Гопкинс сказал, что у Америки нет каких-либо особых интересов в Польше, кроме желания решить польскую проблему на справедливых началах. Америка готова согласиться с любым польским правительством, которое отвечало бы устремлениям поляков и было бы дружественным Советскому Союзу. Как полагает Гопкинс, польскому народу должно быть дано это право. Вместе с тем у народа Америки создалось мнение, что польская проблема решается без участия Америки. У него, Гопкинса, нет никаких рецептов, но маршал Сталин должен хорошо подумать, как выйти из положения. Тем, насколько значительна была интонация американца, он давал понять, что речь идет даже не о Польше, а о самом существе американо-советских отношений.

— Убежден, большая часть нашего народа верит, что Америка и Советский Союз могут сотрудничать, хотя их идеологическая основа не одинакова… — заметил Гопкинс, заключая свою реплику. — Именно поэтому я призываю маршала Сталина найти ключ к решению проблемы, о которой мы говорим…

Гопкинс наклонил голову в знак того, что он кончил. Сталин пересек кабинет и включил верхний свет. Он возвращался, не очень-то торопясь занять свое место за письменным столом.

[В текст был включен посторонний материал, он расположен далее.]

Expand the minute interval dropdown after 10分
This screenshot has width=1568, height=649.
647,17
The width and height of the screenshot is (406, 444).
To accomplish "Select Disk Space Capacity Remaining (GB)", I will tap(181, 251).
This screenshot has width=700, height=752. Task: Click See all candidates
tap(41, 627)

— Быть может, наше желание видеть рядом дружественную Польшу может показаться и странным, хотя это признает также Черчилль… — он сказал «также», но у него было искушение сказать «даже».

Он сел за стол и, протянув руку к блокноту, пододвинул его. Он смотрел на блокнот, точно советуясь с ним. То, что он хотел сейчас сказать Гопкинсу, казалось ему настолько убедительным, что, он полагал, должно быть воспринято его собеседником, будь тот в какой-то мере лоялен.

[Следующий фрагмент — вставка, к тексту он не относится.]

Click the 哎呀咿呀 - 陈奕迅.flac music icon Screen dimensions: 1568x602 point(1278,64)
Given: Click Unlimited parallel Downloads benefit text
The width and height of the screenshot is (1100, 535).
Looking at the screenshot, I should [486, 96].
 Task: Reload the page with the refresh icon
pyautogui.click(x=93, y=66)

Русский сказал, что в течение двадцати пяти лет немцы дважды вторгались в Россию через Польшу. Ничего подобного ни Америка, ни Англия не знали. Это были именно вторжения, по жестокости и стихии опустошения напоминающие набеги гуннов. Это происходило и потому, что Польша была для Европы всего лишь санитарным кордоном на границе с Советской Россией, а следовательно, этой новой России враждебной. Стоит ли говорить, что слабость Польши и ее враждебность серьезно ослабляли и способность России к защите своих западных границ. У русских нет желания вмешиваться в дела Польши. В реплике Сталина не было повторений, каждая новая фраза заметно продвигала мысль. Польские деятели, при этом некоторые из них являются коммунистами, не всё приемлют у нас. Они правы, советскую систему нельзя импортировать, если она не возникла изнутри. Поэтому наши интересы должны ограничиваться одним: Польша должна быть сильной и дружественной. Все остальное — ее внутреннее дело. Действовали ли русские в Польше односторонне? Да, действовали, но их тут надо понять. Логика борьбы с немцами требовала безопасности советского тыла. Люблинский комитет понимал это и, как мог, помогал Советской Армии. Конечно, можно было создать советскую администрацию на местах, но это было бы уже вмешательством в дела Польши. Поэтому известный приоритет был отдан властям, помогавшим армии. Надо сказать, что создание этой администрации оправдало себя. Если состав будущего польского правительства будет как-то определен, то не останется спорных вопросов — русские не намерены возражать насчет проведения свободных выборов и тем более вмешиваться во внутренние дела.

Сталин закончил и взглянул на американца: ну, как он, доброжелательный Гопкинс?

Но, странное дело, американец молчал.